Any recovery in home prices will be largely dependent on the health of Fannie and Freddie, which own or guarantee about half of all outstanding mortgages and are the biggest providers of home financing in the country. The health of the housing market is considered key to restoring luster to the U.S. economy.
Investors hope the bailout, which carries an explicit government backing for debt issued by the two companies, will shore up confidence in the mortgage market and stem a wave of bank write-downs tied to mortgage investments gone bad.
"We've had a major uncertainty removed form the market - both in the U.S. and globally," said Al Goldman, chief market strategist at Wachovia Securities in St. Louis. "It was critical for the government to step in. Does it solve all our problems? No. But it's a strong step in the right direction."
The Dow Jones industrial average closed up 290.18 points, or 2.59 percent, at 11,510.49. The Standard & Poor's 500 Index finished up 25.48 points, or 2.05 percent, at 1,267.79. The Nasdaq Composite Index was up 13.88 points, or 0.62 percent, at 2,269.76.

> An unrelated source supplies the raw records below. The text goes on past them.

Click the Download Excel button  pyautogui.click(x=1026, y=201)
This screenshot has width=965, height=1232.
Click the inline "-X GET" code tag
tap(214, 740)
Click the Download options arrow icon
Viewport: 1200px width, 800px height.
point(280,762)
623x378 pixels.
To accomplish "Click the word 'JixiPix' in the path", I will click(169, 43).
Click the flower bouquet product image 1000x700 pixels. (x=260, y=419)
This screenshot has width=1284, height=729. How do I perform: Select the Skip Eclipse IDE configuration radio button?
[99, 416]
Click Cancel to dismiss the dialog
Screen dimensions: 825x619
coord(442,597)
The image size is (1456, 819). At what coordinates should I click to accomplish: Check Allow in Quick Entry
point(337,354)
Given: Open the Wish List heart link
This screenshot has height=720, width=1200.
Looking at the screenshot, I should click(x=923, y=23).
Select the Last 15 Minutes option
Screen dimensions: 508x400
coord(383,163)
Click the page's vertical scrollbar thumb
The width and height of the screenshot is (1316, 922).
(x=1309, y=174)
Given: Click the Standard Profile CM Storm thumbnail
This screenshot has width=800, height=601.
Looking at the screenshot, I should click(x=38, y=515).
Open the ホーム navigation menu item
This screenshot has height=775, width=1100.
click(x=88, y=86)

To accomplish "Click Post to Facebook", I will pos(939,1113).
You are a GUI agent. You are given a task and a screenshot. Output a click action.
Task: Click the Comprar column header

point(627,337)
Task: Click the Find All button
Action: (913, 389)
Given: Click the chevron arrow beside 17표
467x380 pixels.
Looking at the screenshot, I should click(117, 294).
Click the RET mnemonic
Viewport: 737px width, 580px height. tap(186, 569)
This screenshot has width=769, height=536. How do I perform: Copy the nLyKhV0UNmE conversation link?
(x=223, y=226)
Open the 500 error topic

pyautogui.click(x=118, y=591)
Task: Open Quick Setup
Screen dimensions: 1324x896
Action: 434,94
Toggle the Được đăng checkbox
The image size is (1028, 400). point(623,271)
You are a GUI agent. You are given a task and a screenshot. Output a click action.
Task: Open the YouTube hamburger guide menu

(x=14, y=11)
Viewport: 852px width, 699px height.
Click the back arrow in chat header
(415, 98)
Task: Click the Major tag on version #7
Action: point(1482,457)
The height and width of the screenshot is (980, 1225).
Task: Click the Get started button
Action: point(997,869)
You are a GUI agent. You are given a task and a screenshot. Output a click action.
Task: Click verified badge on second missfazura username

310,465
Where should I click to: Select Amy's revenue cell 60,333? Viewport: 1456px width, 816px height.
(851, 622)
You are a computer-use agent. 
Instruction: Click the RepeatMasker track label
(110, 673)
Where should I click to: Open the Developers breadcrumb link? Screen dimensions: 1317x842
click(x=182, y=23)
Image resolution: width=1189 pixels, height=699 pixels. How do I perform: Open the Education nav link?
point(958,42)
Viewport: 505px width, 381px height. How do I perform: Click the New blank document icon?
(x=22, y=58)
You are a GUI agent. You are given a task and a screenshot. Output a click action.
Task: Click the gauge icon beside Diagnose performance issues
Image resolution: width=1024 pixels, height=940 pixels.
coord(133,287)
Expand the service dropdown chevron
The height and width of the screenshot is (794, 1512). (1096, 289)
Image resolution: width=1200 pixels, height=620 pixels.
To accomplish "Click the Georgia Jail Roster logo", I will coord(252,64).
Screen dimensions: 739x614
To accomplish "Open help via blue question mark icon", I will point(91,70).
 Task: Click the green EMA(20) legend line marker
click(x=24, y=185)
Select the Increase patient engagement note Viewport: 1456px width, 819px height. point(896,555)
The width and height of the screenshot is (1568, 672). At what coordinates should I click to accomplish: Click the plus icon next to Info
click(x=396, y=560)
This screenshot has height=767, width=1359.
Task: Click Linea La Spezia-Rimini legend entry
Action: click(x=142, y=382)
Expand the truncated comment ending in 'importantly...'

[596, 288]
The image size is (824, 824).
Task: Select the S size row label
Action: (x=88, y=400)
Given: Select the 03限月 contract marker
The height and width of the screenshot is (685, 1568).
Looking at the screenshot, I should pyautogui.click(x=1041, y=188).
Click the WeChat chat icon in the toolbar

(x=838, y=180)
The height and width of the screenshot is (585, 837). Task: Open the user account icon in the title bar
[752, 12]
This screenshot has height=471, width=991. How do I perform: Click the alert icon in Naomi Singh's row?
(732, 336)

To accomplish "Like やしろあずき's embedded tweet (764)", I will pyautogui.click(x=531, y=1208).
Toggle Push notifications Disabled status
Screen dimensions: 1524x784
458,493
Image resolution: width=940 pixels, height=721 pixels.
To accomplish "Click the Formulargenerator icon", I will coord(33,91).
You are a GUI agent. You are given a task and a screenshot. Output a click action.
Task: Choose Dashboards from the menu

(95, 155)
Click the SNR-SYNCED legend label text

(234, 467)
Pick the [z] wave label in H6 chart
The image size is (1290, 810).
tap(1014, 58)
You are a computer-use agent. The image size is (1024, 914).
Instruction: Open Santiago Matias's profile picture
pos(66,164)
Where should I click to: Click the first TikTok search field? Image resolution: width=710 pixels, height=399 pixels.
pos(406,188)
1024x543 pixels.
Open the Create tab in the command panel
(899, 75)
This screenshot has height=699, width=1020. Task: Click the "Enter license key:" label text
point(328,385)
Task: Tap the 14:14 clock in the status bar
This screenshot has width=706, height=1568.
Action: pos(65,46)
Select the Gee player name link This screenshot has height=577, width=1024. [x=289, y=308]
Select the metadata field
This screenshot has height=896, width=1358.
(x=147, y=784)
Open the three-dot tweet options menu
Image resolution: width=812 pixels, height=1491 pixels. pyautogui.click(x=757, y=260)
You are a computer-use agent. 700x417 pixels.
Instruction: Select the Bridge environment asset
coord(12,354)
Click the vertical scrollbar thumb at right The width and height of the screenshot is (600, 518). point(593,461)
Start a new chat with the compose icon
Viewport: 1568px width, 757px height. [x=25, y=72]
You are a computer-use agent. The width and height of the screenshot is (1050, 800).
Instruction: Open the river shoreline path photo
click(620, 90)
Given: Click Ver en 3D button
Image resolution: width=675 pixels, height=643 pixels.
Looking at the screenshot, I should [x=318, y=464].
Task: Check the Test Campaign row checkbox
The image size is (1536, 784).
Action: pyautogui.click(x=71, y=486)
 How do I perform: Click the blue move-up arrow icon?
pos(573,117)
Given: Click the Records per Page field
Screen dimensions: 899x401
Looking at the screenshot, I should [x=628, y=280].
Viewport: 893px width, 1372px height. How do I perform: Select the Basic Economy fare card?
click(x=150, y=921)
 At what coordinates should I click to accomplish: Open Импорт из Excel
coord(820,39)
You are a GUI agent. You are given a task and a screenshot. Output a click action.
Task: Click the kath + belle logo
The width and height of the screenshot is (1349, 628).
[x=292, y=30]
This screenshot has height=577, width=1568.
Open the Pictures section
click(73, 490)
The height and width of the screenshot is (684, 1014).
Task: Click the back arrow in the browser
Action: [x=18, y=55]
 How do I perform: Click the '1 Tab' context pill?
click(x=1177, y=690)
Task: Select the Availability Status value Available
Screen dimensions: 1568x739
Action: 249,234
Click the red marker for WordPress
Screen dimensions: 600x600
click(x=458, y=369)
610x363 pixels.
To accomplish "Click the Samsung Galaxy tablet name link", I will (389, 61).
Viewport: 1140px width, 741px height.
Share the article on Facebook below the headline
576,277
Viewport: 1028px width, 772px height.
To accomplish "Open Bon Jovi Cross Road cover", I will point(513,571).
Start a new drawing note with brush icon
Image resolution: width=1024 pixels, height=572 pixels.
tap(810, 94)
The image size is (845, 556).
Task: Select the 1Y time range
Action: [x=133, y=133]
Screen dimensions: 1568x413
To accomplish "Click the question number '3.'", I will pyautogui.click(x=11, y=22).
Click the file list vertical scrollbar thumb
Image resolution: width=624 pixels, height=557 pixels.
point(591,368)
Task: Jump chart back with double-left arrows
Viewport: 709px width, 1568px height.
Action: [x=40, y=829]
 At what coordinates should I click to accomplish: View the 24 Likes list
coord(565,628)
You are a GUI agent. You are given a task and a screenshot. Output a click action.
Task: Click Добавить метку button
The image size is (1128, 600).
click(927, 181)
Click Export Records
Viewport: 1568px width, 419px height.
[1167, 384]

Shares of luxury home builder Toll Brothers jumped 9.4 percent to $26.47 on the New York Stock Exchange.
In the financial sector, Bank of America shares added 7.8 percent to $34.76 while Citigroup rose 6.6 percent to $20.32.
Lehman Brothers, however, failed to follow the trend among financials, falling 12.7 percent to $14.15 on reports that the investment bank was meeting with potential buyers for its Neuberger Berman asset management unit.
Some traders said the news was a reminder of the still severe credit constraints facing Wall Street and the economy.
"If they raise the cash, that tells you two things: They are desperate for the cash. Secondly, if they sell at a bargain basement price that's not good," said Joe Saluzzi, co-manager of trading at Themis Trading in Chatham, New Jersey.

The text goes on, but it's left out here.